▶ [Quoted passage]:

Although sports presenting is a natural progression for an athlete with his talents, O’Reilly’s real love is the arts. He continues to act, playing the part of Detective Inspector Michael Roarke in the classic children’s film Flight of the Doves (1971) with Ron Moody and Willie Rushton. He is also an accomplished singer and songwriter, and writes and performs his own one-man show, Across the Spectrum, comprising his own poems and songs in 1992. As well as a book of poems, The Great Explosion (1977), he releases a number of albums and tops the charts with his own song, “The Ballad of Michael Collins,” in 1981. He has a great admiration for Michael Collins, and this leads to his becoming the first non-political figure to give the oration at the annual Collins commemoration at Béal na Bláth, County Cork, in 1981. He also writes the song “Let the Nations Play” (1985), inspired by the boycotts of the Olympic games of 1980 and 1984, and the song is adopted as an anthem of the international Olympic movement.

▶ [Dataset entries]:

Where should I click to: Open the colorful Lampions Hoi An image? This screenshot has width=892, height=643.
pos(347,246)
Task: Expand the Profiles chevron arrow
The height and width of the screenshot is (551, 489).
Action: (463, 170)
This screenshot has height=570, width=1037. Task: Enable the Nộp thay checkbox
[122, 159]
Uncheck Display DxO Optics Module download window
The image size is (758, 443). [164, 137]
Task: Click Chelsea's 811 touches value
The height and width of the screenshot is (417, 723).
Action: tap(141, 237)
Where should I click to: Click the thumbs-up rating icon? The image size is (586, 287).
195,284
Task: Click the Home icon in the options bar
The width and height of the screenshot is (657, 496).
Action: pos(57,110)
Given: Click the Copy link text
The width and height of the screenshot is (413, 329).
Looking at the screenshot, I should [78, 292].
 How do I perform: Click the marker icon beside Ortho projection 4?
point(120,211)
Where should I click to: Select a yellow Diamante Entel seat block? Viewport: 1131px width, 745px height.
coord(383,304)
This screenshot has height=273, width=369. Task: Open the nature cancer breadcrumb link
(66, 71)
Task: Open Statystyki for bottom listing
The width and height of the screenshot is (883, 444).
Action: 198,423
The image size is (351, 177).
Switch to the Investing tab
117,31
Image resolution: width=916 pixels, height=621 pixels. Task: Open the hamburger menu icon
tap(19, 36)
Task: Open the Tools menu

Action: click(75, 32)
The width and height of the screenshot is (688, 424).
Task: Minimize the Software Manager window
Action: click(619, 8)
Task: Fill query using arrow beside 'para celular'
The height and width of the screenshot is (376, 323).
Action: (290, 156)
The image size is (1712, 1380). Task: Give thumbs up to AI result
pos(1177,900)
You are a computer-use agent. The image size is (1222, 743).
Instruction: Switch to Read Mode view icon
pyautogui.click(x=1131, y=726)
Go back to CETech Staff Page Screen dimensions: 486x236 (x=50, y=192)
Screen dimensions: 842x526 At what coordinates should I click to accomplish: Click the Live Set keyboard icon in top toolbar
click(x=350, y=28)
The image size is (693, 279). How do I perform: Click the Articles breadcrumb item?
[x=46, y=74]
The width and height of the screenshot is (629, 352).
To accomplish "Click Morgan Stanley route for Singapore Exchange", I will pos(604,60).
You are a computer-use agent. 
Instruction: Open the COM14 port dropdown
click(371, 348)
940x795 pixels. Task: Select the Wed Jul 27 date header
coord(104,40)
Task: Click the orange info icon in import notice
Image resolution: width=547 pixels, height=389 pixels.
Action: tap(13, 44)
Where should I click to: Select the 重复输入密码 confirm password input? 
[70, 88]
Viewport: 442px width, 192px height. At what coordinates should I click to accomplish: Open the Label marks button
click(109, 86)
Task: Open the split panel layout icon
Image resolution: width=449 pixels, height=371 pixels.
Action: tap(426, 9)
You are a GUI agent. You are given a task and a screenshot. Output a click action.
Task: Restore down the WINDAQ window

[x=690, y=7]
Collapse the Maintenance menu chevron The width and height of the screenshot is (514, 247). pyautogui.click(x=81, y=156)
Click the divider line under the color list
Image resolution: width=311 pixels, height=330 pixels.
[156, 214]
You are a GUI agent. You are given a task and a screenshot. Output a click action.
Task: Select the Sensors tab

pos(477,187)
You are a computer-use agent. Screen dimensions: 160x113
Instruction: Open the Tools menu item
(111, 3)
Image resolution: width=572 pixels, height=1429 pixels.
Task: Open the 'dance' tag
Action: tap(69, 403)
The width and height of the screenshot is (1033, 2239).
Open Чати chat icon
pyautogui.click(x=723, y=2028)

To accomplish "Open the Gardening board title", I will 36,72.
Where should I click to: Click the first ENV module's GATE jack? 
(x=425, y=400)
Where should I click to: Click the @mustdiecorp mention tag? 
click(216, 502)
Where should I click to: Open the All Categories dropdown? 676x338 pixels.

▶ [Required action 1]: In the passage about O'Reilly's love of the arts, what role does he play in the film Flight of the Doves?
▶ [Required action 2]: Continue the passage about O'Reilly's love of the arts from its last sentence.

▶ [Answer box 1]: Detective Inspector Michael Roarke

▶ [Answer box 2]:
Tall and slim in build, O’Relly is affable, modest, and self-deprecating in character. His relaxed style is no mere public affectation. He often exasperates colleagues by turning up just in time for broadcasts, and his ability to ad-lib is important in a live television environment. He once describes himself as “a champion high jumper who could enunciate properly and keep my hair neatly combed” (The Irish Times, April 7, 2001). Despite the disappointments in his sporting career, he maintains that his other interests more than compensated. In relation to the Olympics he is quoted as saying, “If you asked me whether I’d have preferred to win a medal or have written the song, I’d honestly say I would have preferred to have written the song” (Longford Leader, April 6, 2001).
O’Reilly lives in Ranelagh, Dublin, and is married twice. He meets his first wife Linda Herbst (née Kuhl) in New York in the late 1950s. His second marriage is to Johanna Lowry. He has four children. After a lenghty illness, he dies on April 1, 2001, in St. Vincent’s Hospital, Fairview, Dublin. He is buried at Mount Venus cemetery, Rathfarnham.